Action item >> Word for word, retype every line of the data.

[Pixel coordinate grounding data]

··········

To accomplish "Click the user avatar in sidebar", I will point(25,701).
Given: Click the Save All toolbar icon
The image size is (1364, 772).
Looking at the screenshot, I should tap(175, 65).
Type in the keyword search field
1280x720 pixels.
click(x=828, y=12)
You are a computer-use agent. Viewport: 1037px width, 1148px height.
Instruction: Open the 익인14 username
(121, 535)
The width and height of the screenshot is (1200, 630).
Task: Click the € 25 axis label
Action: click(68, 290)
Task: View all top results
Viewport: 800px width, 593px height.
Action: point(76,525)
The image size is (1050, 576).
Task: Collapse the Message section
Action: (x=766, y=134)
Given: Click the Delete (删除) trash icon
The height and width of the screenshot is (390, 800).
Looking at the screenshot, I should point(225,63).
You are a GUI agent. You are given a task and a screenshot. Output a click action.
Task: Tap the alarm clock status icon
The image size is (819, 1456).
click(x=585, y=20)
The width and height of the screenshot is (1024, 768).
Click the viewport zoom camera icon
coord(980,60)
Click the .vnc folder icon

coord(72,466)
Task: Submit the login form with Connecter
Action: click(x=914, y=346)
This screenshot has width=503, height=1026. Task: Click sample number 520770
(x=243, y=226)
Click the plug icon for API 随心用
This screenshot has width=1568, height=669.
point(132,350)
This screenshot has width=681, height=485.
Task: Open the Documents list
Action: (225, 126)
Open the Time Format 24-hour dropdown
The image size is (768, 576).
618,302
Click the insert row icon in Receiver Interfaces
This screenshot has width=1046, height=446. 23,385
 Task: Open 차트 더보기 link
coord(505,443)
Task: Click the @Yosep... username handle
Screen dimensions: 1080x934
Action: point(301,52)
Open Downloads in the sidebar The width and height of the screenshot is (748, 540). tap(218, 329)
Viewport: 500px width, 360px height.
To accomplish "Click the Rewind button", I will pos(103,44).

··········

Expected answer >>
To accomplish "Click the user avatar in sidebar", I will point(25,701).
Given: Click the Save All toolbar icon
The image size is (1364, 772).
Looking at the screenshot, I should tap(175, 65).
Type in the keyword search field
1280x720 pixels.
click(x=828, y=12)
You are a computer-use agent. Viewport: 1037px width, 1148px height.
Instruction: Open the 익인14 username
(121, 535)
The width and height of the screenshot is (1200, 630).
Task: Click the € 25 axis label
Action: click(68, 290)
Task: View all top results
Viewport: 800px width, 593px height.
Action: point(76,525)
The image size is (1050, 576).
Task: Collapse the Message section
Action: (x=766, y=134)
Given: Click the Delete (删除) trash icon
The height and width of the screenshot is (390, 800).
Looking at the screenshot, I should point(225,63).
You are a GUI agent. You are given a task and a screenshot. Output a click action.
Task: Tap the alarm clock status icon
The image size is (819, 1456).
click(x=585, y=20)
The width and height of the screenshot is (1024, 768).
Click the viewport zoom camera icon
coord(980,60)
Click the .vnc folder icon

coord(72,466)
Task: Submit the login form with Connecter
Action: click(x=914, y=346)
This screenshot has width=503, height=1026. Task: Click sample number 520770
(x=243, y=226)
Click the plug icon for API 随心用
This screenshot has width=1568, height=669.
point(132,350)
This screenshot has width=681, height=485.
Task: Open the Documents list
Action: (225, 126)
Open the Time Format 24-hour dropdown
The image size is (768, 576).
618,302
Click the insert row icon in Receiver Interfaces
This screenshot has width=1046, height=446. 23,385
 Task: Open 차트 더보기 link
coord(505,443)
Task: Click the @Yosep... username handle
Screen dimensions: 1080x934
Action: point(301,52)
Open Downloads in the sidebar The width and height of the screenshot is (748, 540). tap(218, 329)
Viewport: 500px width, 360px height.
To accomplish "Click the Rewind button", I will pos(103,44).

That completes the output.